Thank goodness, then, that Gertjan Vlieghe, one of the Bank’s rate-setters, is alert to the point. “In the case of a no-deal scenario I judge that an easing or an extended pause in monetary policy is more likely to be the appropriate policy response than a tightening,” he said in a speech on Thursday. Well, quite.

Governor Mark Carney has been unfairly criticised at times for his comments on Brexit, but that November document was not his finest hour. Even his colleagues now seem to think the “worst-case” scenario, with interest rate soaring, was over-egged. A no-deal exit would be bad enough; there was no need to exaggerate.

AstraZeneca finally proves it was right to reject Pfizer

See, AstraZeneca was right to give Pfizer’s bid the brush-off back in 2014. The UK pharmaceutical giant is now achieving sales growth again, for the first time in a decade, just as chief executive Pascal Soriot promised it would. In the final quarter of 2018, products sales improved 8%, helped by a big boost from the new cancer drugs Tagrisso and Lynparza.
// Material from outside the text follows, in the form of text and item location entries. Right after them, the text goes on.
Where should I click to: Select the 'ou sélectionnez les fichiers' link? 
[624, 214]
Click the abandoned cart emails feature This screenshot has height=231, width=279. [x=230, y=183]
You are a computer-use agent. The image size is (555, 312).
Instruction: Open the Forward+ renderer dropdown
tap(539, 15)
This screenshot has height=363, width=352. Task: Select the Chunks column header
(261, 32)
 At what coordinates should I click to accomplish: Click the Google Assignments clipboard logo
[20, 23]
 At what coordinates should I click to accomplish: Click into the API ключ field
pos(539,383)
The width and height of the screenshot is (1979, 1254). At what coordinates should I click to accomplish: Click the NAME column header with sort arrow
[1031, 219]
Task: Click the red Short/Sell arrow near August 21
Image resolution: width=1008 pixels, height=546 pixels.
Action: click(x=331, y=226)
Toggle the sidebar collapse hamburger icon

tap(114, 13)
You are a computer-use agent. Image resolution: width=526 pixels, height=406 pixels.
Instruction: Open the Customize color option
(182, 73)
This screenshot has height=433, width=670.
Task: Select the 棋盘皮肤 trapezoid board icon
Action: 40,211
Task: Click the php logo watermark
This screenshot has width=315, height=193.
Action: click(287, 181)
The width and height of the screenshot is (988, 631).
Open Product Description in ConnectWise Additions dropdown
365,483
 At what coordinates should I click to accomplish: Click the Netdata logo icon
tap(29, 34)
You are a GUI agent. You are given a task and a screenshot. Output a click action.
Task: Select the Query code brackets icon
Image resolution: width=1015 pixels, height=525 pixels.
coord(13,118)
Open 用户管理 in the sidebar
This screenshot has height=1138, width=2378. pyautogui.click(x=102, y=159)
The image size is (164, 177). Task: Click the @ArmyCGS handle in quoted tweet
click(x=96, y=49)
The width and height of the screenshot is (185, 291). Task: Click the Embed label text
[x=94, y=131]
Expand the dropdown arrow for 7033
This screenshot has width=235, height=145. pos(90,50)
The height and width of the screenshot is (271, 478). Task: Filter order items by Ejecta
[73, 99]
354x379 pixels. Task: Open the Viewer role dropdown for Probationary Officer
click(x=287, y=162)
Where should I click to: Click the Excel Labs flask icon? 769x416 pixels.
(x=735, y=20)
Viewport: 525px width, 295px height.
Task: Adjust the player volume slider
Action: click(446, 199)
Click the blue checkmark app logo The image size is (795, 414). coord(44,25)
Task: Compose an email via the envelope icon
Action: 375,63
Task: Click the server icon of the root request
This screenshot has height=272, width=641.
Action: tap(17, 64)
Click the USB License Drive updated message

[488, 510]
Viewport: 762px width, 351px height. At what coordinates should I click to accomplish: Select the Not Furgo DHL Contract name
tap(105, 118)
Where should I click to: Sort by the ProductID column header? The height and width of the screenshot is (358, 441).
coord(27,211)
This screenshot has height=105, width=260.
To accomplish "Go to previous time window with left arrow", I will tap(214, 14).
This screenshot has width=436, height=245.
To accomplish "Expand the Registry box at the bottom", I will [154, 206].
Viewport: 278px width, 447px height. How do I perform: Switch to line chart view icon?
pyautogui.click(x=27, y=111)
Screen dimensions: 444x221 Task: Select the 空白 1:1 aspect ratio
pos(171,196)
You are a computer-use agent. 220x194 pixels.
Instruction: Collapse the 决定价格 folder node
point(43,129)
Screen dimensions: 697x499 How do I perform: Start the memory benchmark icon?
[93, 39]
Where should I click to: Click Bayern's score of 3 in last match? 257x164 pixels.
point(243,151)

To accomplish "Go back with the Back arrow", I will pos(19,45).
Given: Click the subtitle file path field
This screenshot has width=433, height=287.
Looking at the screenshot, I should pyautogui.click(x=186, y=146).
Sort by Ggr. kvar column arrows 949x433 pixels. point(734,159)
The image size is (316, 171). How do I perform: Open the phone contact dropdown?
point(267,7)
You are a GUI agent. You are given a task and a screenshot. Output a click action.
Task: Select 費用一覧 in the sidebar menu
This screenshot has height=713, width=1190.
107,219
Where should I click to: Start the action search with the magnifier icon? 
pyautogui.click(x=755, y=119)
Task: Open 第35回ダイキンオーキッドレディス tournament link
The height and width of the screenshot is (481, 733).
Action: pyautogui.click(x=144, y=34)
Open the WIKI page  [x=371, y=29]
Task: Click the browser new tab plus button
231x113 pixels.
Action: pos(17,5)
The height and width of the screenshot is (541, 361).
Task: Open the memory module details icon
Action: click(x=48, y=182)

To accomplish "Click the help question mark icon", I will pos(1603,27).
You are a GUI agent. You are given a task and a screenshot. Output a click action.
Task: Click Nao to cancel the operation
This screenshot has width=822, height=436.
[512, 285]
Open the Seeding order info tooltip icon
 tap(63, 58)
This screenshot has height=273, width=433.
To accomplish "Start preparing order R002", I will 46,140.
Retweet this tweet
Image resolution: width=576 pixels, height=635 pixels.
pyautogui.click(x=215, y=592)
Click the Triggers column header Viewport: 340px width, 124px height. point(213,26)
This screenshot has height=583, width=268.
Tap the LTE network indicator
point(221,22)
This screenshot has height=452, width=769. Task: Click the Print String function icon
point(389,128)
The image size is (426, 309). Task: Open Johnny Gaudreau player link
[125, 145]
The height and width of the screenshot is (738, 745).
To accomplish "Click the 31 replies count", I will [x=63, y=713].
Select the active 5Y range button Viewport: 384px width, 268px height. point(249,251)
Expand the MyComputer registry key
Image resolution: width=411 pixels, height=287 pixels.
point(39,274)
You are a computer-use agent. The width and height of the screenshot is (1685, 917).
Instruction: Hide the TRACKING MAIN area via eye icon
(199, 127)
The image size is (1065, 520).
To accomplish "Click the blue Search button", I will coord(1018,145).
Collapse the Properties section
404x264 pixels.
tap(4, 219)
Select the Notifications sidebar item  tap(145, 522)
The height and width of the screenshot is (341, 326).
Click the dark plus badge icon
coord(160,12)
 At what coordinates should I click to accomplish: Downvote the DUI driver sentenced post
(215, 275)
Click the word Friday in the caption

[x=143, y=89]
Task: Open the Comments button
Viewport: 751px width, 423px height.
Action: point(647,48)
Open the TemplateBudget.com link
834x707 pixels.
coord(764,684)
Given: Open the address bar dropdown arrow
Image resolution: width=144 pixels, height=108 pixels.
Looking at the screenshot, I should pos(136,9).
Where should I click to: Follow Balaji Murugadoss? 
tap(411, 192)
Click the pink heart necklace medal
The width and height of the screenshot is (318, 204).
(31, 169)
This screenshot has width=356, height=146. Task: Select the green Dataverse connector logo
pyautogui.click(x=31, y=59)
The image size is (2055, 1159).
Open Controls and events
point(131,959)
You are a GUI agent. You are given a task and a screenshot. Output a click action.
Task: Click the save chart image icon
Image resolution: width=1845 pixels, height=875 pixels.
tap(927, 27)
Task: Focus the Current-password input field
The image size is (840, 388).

It’s taken a very long time, sceptics might counter, which would be a fair point. The shares, up 7% on Thursday, have only just cleared £60 convincingly, whereas Pfizer was talking about offering £55-ish half a decade ago. Take account of the time value of money, as investment bankers put it, and you could construct an argument that shareholders would have been better off taking Pfizer’s cash and shares.

But that would be the wrong way to look at things. Drug development is a long-term game. It can take a decade to get an early-stage compound from the lab to the market, and the reinvention of AstraZeneca’s pipeline should be judged over similar horizons. The group was clobbered by the patent expiry on the former blockbuster cholesterol drug Crestor; recovery was never going to arrive quickly.

Back in 2014, Soriot’s main promise was that the group could achieve annual sales of $45bn (£35bn) in 2023, which still sounds slightly hopeful given that the tally for 2018 was $22bn. But he’s sticking to the target and, as the now-rising share price indicates, the market thinks AstraZeneca will at least get close now that it has new drugs on the market with more to follow.

Soriot remains one of the FTSE 100’s most over-rewarded bosses - his £9.4m in 2017 and £13m in 2016 were rewards for success before it had happened, as rebellious investors rightly argued. But that commercial success may now finally be appearing (heaven knows what he’ll collect when it does), which is clearly good news for the UK life sciences industry.

AstraZeneca still has to convert its new sales momentum into extra profit, and then reward patient shareholders with a better dividend. But rejecting Pfizer was definitely the correct choice.

Stick to making bridges and widgets, not bad acronyms

Oh dear, the venerable Engineering Employers’ Federation, or EEF, is rebranding. It wishes to be known as Make UK in future. Are the engineers trying to invoke Trump-style visions of making the UK great again, or have they succumbed to the horrible habit of turning verbs into nouns? Whatever the explanation, the new name is ugly.

The EEF is clearly not a student of newspaper style either. On second mention, Make UK can become MUK, as in “Where there’s MUK, there’s brass”.